New Schulich Research: Drug development firms spending too much time on R&D projects that have little likelihood of commercial success
TORONTO – Monday, January 11, 2021 – A new study shows that biopharma companies might be ‘pulling the plug’ too late on R&D projects that show few signs of succeeding.
The study, available online for an early view and to appear in the journal Production and Operations Management, investigates whether scientific teams in biopharma firms allocate too much time to early-stage drug discovery projects that are doomed to fail.
Spending on research and development (R&D) by firms such as J&J, Merck, Novartis, Pfizer, Roche, and Sanofi amounts to billions of dollars and is rising. However, the increase in R&D spending has not been accompanied by increases in the returns on investment (ROI), which has become a growing concern in the biopharma industry. According to the findings of the new study, a primary cause for this decline in productivity is the failure to discontinue less-promising, early-stage drug discovery projects fast enough.
Authors Moren Levesque, Professor of Operations Management and Information Systems and CPA Ontario Chair in International Entrepreneurship at York University’s Schulich School of Business, together with Annapoornima Subramanian, an Associate Professor of Industrial Systems Engineering and Management at the National University of Singapore, and Vareska van de Vrande, a Professor of Collaborative Innovation and Business Venturing at Erasmus University, uncovered that if a biopharma firm possesses a large portfolio of late-stage drug development projects and a large scientific team involved in early-stage drug discovery, then the firm can achieve maximum gain by shifting more resources toward the late-stage projects than the early-stage ones.
“A central feature of drug discovery projects is whether the drug is more of a follower- type or first of its kind,” says Lévesque, Co-Director of Entrepreneurial Studies at Schulich. “Pfizer’s LIPITOR was a follower drug developed to lower bad cholesterol since it had four predecessors prior to its launch in 1997. But the NERLYNX launch by Puma Biotechnology in 2017 and the FEDOSINE launch by BioCryst Pharmaceuticals the same year were both first-in-class drugs.” By nature, first-in-class drugs face significantly more risk during their development since they have no predecessors to learn from. “We found that highly risk-averse firms extended the time to discontinue these projects. By being highly risk-averse, risk becomes more of a concern than return, with the result that some biopharmas are not pulling the plug fast enough!”
Lévesque says these findings, which are based on rich data related to approximately 1,300 early-stage drug discovery projects in biopharma firms worldwide, also reflect a tradeoff faced by decision-makers: first-in-class drugs promise high returns but face high risk of coming to fruition, while follower drugs face lower returns and lower risk. “Whether a drug is a follower or first-in-class is not a binary measure but more like a continuum because it is captured by the number of competitors that engage in the discovery of similar drugs,” remarks Lévesque. “To balance risk and return, biopharmas should favour delaying pulling the plug on those projects in the middle of this continuum.” But there is a caveat to this recommendation, she adds: “Highly-risky, first-in-class drug projects targeted at rare diseases—aka orphan drugs—might never see the light of day if we follow this recommendation, so third-party intervention is required.”

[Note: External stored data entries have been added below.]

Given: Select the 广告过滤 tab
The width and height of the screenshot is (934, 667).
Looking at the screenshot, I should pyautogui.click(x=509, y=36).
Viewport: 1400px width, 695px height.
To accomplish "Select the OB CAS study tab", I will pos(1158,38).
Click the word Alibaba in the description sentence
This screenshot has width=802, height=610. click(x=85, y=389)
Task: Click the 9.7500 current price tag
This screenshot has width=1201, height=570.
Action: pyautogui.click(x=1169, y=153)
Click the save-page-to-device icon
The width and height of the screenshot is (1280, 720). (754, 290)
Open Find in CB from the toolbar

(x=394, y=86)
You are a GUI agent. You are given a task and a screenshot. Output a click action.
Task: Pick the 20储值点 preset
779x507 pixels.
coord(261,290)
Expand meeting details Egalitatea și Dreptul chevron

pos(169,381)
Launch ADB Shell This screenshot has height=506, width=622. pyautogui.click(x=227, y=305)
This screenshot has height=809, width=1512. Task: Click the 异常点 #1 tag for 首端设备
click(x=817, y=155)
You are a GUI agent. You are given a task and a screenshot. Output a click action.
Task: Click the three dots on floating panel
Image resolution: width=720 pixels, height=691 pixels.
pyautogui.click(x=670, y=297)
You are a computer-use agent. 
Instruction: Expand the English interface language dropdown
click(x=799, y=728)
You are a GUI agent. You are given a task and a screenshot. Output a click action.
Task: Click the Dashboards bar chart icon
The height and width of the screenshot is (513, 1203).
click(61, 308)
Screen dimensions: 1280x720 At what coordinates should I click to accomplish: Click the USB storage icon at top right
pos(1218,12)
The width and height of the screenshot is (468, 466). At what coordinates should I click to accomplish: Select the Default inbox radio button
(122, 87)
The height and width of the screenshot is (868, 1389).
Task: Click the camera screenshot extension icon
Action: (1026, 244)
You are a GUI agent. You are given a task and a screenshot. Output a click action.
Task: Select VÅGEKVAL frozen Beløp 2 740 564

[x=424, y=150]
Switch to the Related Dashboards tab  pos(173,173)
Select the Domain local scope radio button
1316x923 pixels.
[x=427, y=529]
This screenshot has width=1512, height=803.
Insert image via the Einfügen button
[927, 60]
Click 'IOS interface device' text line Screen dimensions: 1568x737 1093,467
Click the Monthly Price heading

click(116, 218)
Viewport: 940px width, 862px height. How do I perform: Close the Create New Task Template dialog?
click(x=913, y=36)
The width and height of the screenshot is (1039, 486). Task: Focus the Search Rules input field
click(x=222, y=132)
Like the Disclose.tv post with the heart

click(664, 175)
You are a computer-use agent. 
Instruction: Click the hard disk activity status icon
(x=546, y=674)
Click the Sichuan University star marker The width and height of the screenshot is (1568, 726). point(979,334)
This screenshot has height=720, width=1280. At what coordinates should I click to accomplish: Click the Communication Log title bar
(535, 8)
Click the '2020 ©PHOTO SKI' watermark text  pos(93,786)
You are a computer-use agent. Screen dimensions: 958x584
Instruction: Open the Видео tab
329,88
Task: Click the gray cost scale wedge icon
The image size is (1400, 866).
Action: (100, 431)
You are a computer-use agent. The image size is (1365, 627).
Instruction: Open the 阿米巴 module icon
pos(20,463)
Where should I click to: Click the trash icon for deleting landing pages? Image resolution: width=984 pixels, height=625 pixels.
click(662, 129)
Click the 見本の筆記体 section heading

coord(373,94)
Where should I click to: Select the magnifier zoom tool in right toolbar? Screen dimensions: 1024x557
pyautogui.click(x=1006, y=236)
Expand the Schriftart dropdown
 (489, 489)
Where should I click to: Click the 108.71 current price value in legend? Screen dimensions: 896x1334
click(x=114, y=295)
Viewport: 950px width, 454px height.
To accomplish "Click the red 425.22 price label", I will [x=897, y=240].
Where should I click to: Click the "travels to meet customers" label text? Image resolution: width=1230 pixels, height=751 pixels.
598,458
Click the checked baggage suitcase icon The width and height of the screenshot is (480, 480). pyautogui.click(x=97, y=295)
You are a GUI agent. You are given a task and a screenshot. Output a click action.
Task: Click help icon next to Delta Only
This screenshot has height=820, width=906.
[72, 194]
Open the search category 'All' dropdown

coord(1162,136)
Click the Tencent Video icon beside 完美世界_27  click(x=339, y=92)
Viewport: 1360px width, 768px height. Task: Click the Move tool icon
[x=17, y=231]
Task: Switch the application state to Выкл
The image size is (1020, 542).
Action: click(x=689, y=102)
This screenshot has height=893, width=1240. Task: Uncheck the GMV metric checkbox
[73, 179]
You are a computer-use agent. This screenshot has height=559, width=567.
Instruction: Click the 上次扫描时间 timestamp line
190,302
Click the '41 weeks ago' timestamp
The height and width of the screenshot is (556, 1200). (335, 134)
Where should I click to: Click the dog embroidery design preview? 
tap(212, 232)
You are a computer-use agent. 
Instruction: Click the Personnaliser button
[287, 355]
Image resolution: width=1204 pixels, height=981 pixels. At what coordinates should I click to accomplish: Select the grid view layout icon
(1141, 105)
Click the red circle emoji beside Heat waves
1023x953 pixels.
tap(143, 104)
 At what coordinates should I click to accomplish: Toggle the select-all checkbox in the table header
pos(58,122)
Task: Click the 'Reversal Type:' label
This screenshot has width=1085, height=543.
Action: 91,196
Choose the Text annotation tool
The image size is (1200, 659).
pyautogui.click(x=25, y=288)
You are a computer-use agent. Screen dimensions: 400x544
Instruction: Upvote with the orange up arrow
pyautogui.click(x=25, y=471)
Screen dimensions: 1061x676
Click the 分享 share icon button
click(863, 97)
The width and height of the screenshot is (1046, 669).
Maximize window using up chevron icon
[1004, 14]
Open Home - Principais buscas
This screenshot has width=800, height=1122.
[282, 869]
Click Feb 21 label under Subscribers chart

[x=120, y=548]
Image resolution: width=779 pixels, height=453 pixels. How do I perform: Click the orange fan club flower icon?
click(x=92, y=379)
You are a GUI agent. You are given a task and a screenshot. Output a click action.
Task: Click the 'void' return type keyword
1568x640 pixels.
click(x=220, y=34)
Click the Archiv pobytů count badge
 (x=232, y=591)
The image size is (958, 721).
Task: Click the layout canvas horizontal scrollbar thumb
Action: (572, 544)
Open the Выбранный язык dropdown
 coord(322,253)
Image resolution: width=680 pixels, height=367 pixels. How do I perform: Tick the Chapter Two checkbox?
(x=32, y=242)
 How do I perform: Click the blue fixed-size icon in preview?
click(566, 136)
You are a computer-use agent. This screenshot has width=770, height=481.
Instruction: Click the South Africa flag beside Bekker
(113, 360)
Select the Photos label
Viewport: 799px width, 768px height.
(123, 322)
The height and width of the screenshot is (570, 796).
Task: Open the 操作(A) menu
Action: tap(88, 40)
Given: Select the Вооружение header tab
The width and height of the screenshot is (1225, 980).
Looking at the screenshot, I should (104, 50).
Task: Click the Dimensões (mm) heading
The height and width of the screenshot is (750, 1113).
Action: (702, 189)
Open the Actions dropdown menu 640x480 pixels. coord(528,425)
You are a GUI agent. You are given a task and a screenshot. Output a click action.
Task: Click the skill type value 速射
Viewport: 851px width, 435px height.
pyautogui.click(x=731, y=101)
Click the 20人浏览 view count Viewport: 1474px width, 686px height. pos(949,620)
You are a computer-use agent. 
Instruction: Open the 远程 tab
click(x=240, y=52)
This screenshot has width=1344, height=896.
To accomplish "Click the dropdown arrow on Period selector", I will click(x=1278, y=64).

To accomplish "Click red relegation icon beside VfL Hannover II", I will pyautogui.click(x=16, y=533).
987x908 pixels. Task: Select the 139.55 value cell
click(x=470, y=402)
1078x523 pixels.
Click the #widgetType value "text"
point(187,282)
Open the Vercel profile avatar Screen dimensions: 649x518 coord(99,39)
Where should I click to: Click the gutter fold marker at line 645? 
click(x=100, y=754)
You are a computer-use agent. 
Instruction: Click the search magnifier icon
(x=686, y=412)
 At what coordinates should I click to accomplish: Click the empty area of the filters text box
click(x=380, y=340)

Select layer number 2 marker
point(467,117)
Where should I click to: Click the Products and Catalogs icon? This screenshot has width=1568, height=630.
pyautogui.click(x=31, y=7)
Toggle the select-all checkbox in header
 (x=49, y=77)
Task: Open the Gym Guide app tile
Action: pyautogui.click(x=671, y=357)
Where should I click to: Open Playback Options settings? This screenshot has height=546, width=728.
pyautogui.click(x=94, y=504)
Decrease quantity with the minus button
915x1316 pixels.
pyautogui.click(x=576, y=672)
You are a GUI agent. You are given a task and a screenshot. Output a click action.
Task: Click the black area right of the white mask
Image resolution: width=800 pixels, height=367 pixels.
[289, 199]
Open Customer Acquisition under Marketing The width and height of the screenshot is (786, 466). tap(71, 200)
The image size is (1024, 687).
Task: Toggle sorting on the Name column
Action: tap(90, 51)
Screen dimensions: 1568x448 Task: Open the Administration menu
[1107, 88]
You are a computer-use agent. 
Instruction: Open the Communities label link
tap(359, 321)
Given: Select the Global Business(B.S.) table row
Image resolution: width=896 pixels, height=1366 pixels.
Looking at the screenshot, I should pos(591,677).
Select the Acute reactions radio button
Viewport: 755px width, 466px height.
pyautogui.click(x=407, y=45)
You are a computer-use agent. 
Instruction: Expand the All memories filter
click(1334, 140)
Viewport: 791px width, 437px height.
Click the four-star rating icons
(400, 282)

“Governments worldwide must find ways to encourage biopharmas to continue developing drug projects targeted at rare diseases, like the 2010 National Institutes of Health (NIH) program to accelerate the discovery of such drugs.” To afford biopharma firms a longer time to pull the plug on these drugs, Lévesque contends that “policymakers can also play a crucial role to encourage biopharma firms to openly share selected drug discovery data with other firms wanting to work on these needed drugs.”
Lévesque says that recent drug discovery during the COVID-19 pandemic has opened the door to promising new models of future drug development. “AstraZeneca, Eli Lilly, and Pfizer were part of a program from the NIH where scientific teams at the biopharmas received the help of university researchers to develop new drugs,” notes Lévesque. “Today, Oxford University and AstraZeneca are working together on the ‘Oxford Vaccine’ for COVID-19 or, more scientifically, ChAdOx1 nCoV-19. Such programs that combine expertise and efforts will undoubtably remain needed in the new normal ahead of us.”